REQUIRED WORK: Take the records below from their first line to the line with "The width and height of the screenshot is (840, 443).", and restate those lines word for word.

DATA TO EXAMINE:
○ ○ ○ ○ ○ ○ ○

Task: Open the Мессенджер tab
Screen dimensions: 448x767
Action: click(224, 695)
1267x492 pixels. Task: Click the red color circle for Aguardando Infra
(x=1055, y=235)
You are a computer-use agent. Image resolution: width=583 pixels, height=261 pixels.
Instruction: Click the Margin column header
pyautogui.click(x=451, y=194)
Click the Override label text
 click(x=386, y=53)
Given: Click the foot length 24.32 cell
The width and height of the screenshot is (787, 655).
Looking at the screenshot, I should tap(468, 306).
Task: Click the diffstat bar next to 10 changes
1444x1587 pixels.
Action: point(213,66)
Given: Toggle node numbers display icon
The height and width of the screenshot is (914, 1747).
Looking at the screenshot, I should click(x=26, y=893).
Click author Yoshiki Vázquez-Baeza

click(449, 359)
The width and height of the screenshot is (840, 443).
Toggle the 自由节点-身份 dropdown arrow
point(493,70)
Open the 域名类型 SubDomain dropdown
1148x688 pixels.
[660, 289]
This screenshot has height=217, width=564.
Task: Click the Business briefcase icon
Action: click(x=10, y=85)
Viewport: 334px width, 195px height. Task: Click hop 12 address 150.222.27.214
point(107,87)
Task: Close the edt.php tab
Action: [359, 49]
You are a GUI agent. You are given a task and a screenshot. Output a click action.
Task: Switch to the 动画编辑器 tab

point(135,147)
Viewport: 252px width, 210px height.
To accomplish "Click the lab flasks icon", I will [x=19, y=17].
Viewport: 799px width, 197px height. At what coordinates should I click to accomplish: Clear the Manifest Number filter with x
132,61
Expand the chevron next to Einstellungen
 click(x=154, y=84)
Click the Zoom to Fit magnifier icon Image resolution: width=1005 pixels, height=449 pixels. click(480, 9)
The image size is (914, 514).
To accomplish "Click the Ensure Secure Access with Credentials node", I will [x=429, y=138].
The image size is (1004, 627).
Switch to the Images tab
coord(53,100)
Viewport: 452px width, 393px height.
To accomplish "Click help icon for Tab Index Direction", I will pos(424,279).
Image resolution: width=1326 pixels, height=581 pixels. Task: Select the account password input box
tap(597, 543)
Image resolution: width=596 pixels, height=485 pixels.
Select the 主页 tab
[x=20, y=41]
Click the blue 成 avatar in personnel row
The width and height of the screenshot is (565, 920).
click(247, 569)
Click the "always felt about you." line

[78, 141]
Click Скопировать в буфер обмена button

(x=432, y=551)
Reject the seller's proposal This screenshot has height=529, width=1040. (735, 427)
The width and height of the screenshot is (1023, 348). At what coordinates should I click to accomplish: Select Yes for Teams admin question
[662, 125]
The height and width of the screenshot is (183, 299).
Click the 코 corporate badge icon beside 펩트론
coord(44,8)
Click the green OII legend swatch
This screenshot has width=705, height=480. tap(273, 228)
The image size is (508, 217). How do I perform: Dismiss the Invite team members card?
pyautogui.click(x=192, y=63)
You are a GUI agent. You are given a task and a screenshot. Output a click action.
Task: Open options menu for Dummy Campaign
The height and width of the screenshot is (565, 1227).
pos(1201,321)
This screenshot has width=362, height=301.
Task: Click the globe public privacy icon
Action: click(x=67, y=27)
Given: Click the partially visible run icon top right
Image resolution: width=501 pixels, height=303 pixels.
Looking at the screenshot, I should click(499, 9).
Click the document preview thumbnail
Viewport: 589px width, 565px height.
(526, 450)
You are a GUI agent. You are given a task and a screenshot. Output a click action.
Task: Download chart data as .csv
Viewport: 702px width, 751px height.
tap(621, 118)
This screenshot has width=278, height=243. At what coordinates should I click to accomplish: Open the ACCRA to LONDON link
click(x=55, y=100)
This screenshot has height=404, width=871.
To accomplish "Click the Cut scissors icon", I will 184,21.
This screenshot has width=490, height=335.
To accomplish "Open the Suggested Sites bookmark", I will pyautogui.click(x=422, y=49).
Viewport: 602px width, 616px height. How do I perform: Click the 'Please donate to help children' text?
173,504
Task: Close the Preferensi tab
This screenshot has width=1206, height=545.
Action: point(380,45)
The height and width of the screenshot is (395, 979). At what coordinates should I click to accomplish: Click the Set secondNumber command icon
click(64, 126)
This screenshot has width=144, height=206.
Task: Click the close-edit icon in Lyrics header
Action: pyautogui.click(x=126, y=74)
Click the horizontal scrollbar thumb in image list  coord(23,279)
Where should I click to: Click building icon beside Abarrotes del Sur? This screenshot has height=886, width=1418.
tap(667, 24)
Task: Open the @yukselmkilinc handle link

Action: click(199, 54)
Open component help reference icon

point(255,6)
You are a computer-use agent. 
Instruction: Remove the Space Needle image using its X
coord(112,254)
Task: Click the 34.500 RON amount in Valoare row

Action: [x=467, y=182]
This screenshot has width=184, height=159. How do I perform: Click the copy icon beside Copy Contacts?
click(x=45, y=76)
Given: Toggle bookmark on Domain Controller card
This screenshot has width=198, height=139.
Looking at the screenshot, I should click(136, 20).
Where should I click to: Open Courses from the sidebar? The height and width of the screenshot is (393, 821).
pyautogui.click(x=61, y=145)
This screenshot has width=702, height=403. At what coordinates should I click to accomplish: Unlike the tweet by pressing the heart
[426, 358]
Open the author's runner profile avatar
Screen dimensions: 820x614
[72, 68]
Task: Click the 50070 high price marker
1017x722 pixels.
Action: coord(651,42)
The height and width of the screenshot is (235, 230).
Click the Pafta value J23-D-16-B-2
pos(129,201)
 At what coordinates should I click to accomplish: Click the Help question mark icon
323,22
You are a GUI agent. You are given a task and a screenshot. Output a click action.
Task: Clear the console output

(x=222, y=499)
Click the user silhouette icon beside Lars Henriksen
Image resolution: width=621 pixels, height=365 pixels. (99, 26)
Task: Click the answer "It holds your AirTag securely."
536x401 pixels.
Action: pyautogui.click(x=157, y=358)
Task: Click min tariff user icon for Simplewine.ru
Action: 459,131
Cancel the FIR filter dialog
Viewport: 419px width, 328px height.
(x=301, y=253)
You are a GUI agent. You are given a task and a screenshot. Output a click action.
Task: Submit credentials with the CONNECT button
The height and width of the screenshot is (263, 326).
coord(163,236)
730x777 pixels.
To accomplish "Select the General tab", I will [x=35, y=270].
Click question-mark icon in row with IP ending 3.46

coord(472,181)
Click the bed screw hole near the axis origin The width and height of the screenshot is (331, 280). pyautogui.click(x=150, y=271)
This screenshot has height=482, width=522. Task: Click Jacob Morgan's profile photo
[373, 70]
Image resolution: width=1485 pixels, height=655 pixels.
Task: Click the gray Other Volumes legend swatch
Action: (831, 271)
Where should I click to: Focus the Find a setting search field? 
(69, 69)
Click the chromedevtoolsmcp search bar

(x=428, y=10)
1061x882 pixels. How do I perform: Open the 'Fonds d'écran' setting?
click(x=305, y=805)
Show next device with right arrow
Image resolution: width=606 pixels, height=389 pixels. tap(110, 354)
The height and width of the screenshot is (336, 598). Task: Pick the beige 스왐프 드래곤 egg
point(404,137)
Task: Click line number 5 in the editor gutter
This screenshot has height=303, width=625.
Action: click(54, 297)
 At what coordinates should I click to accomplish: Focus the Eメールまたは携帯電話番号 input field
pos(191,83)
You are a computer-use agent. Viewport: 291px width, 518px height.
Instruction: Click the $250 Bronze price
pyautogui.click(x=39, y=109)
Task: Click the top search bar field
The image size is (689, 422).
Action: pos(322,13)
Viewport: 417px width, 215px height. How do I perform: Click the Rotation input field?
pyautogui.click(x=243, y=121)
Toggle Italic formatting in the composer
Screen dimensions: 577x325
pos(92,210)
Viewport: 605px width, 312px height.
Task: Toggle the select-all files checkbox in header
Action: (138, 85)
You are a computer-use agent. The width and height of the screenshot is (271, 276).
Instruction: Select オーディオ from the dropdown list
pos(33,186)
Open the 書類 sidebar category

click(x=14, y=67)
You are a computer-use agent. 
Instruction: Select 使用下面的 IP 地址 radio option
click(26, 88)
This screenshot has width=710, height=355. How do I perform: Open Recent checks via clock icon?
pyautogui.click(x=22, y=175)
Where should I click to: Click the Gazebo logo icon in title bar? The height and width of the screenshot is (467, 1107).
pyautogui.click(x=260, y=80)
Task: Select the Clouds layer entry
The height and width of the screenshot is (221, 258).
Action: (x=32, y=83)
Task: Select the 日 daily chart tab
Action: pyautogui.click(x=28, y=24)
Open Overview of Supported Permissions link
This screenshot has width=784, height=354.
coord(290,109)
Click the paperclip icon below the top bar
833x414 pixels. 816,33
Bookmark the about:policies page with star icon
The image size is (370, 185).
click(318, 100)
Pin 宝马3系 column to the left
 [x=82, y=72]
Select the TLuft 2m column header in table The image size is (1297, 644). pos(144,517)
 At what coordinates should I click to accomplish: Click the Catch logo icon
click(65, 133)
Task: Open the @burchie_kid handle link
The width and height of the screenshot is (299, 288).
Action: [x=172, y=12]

○ ○ ○ ○ ○ ○ ○

SOLUTION TO THIS EXERCISE:
Task: Open the Мессенджер tab
Screen dimensions: 448x767
Action: click(224, 695)
1267x492 pixels. Task: Click the red color circle for Aguardando Infra
(x=1055, y=235)
You are a computer-use agent. Image resolution: width=583 pixels, height=261 pixels.
Instruction: Click the Margin column header
pyautogui.click(x=451, y=194)
Click the Override label text
 click(x=386, y=53)
Given: Click the foot length 24.32 cell
The width and height of the screenshot is (787, 655).
Looking at the screenshot, I should tap(468, 306).
Task: Click the diffstat bar next to 10 changes
1444x1587 pixels.
Action: point(213,66)
Given: Toggle node numbers display icon
The height and width of the screenshot is (914, 1747).
Looking at the screenshot, I should click(x=26, y=893).
Click author Yoshiki Vázquez-Baeza

click(449, 359)
The width and height of the screenshot is (840, 443).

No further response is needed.